Das österreichische Gesetz kennt keine Parallelnormen zur Class Action in den USA, es haben sich aber im Wesentlichen tatsächlich zwei ähnliche Rechtsinstitute herausgebildet: die österreichische Sammelklage und die Verbandsklage. Die Verbandsklage steht nur in wenigen gesetzlich genannten Fällen zu und kann nur durch die dort aufgezählten Verbände (zum Beispiel der Verein für Konsumenteninformation oder Wirtschaftskammer Österreich) durchgesetzt werden. Überdies können durch die Verbandsklage keine Leistungsklagen wie etwa Schadenersatzklagen durchgesetzt werden, weswegen ihr Anwendungsbereich wesentlich enger als jener der US-amerikanischen Class Action ist und hier nicht näher behandelt wird.

Der Terminus der Sammelklage ist dem österreichischen Gesetz eigentlich fremd. Mit dieser Vorgangsweise übertragen lediglich alle potenziellen Kläger ihre Ansprüche auf eine Gesellschaft oder einen anderen Rechtsträger. Diese Gesellschaften oder Rechtsträger setzen alle Ansprüche in einem Verfahren gegen die beklagte Partei durch. Im Detail bestehen weiterhin einige offene Fragen, nichtsdestotrotz hat vor allem der Verein für Konsumenteninformation einige Verfahren auf dieser Grundlage geführt (und auch gewonnen).

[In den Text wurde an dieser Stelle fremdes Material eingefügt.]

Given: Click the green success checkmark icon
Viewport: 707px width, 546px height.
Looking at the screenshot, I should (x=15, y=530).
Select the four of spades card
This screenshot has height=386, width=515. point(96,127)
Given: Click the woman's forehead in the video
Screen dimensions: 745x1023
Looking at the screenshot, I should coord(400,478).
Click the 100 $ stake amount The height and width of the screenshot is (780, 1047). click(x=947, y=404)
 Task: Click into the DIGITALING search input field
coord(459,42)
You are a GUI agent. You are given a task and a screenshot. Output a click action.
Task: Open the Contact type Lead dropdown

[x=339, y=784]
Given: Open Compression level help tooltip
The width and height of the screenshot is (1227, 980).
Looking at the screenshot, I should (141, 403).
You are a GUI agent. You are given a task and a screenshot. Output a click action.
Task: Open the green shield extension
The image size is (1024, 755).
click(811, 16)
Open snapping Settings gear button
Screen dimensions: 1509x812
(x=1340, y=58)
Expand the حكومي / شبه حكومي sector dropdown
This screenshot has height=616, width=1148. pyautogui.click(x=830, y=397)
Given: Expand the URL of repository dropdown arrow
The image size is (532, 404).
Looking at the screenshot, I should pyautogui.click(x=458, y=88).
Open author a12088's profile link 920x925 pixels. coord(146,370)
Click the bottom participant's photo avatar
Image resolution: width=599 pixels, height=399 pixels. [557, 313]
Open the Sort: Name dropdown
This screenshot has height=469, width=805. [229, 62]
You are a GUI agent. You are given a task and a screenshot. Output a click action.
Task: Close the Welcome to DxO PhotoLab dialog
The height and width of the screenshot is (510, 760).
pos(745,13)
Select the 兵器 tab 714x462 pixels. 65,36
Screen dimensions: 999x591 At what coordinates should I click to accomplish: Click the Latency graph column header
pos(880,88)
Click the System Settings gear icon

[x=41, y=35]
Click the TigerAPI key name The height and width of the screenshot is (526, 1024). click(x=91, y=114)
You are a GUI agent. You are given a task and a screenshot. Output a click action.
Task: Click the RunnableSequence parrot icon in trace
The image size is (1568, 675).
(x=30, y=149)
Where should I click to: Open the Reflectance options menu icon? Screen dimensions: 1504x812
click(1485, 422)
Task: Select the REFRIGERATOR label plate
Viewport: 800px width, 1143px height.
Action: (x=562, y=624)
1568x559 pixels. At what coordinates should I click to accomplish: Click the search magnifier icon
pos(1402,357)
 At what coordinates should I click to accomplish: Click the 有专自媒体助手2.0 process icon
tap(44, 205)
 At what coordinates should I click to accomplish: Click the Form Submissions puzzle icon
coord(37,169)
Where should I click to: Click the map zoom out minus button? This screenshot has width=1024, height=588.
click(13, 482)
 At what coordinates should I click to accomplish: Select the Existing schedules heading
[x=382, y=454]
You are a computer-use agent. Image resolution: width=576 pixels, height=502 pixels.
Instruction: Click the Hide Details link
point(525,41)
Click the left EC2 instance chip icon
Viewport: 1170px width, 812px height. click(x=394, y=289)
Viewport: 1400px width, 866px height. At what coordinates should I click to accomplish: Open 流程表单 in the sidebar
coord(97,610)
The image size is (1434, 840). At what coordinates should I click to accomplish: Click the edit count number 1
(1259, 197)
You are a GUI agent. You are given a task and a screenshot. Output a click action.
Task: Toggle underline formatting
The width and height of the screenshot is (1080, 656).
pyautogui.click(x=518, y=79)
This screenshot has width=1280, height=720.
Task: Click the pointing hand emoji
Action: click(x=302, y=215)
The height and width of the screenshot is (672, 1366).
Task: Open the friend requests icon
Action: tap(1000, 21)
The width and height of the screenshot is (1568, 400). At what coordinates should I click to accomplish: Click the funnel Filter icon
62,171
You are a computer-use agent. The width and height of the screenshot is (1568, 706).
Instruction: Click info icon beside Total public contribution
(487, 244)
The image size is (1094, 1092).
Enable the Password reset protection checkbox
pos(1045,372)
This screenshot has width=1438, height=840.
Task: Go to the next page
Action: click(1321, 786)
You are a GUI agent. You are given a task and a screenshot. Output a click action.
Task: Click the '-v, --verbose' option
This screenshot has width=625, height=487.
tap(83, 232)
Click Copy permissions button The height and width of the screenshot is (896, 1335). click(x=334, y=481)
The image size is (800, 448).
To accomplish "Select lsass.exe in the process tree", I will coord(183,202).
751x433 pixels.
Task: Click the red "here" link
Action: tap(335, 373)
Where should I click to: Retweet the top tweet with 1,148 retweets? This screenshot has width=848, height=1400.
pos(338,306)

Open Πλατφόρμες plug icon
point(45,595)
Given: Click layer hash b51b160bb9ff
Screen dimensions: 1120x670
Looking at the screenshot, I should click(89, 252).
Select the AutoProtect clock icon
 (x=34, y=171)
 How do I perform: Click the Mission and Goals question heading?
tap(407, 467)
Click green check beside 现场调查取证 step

Es bestehen jedoch zahlreiche Unterschiede zwischen der österreichischen Sammelklage und der US-amerikanischen Class Action. Einer österreichischen Sammelklage muss man sich aktiv anschließen, es ist daher die Identität jedes Klägers (gerichts-)
bekannt. Somit können sich auch die Urteilswirkungen nur auf jene Kläger erstrecken, die sich aktiv angeschlossen haben.

Zum Unterschied dazu muss man nach US-amerikanischem Recht üblicherweise aus der Klasse optieren, um von den Urteilswirkungen nicht erfasst zu werden. Ein wesentlicher Unterschied besteht in der Thematik der Verjährung von Ansprüchen. Nach US-amerikanischem Recht wird die Verjährung der Ansprüche aller Mitglieder der Klasse unterbrochen, sobald die Class Action vom Gericht anerkannt wurde. Die Verjährung wird in Österreich jedoch nur für jene Kläger unterbrochen, die sich der österreichischen Sammelklage angeschlossen haben. Somit kann eine österreichische Sammelklage in den seltensten Fällen beobachtet werden, um dann erst zu entscheiden, ob man das Risiko einer Klagsführung auf sich nimmt.

Ein weiterer wesentlicher Unterschied ist, dass nach österreichischem Recht und der Europäischen Grundrechtecharta jeder Partei in einem Verfahren entsprechendes Gehör zukommen muss. Die Class Action verzichtet auf dieses Gehör der Mitglieder der Klasse.

Initiative auf EU-Ebene zum Schutz von Kollektivinteressen

Die österreichische Rechtsordnung hat somit ihre eigene Art des kollektiven Rechtsschutzes herausgebildet, die zwar gewisse Gemeinsamkeiten mit der US-amerikanischen Class Action aufweist, sich aber in einigen Punkten wesentlich davon unterscheidet. Es gibt allerdings eine Initiative auf EU-Ebene, eine Verbandsklage zum Schutz von Kollektivinteressen für die Durchsetzung von EU-Recht einzuführen.

Letztlich wird es auch von der Zusammensetzung der diversen Gremien in der EU nach der unlängst erfolgten EU-Wahl abhängen, ob beziehungsweise in welcher Form eine solche Sammelklage allenfalls verabschiedet wird. Derzeit ist wohl nicht damit zu rechnen, dass die US-amerikanische Class Action nachgebildet wird.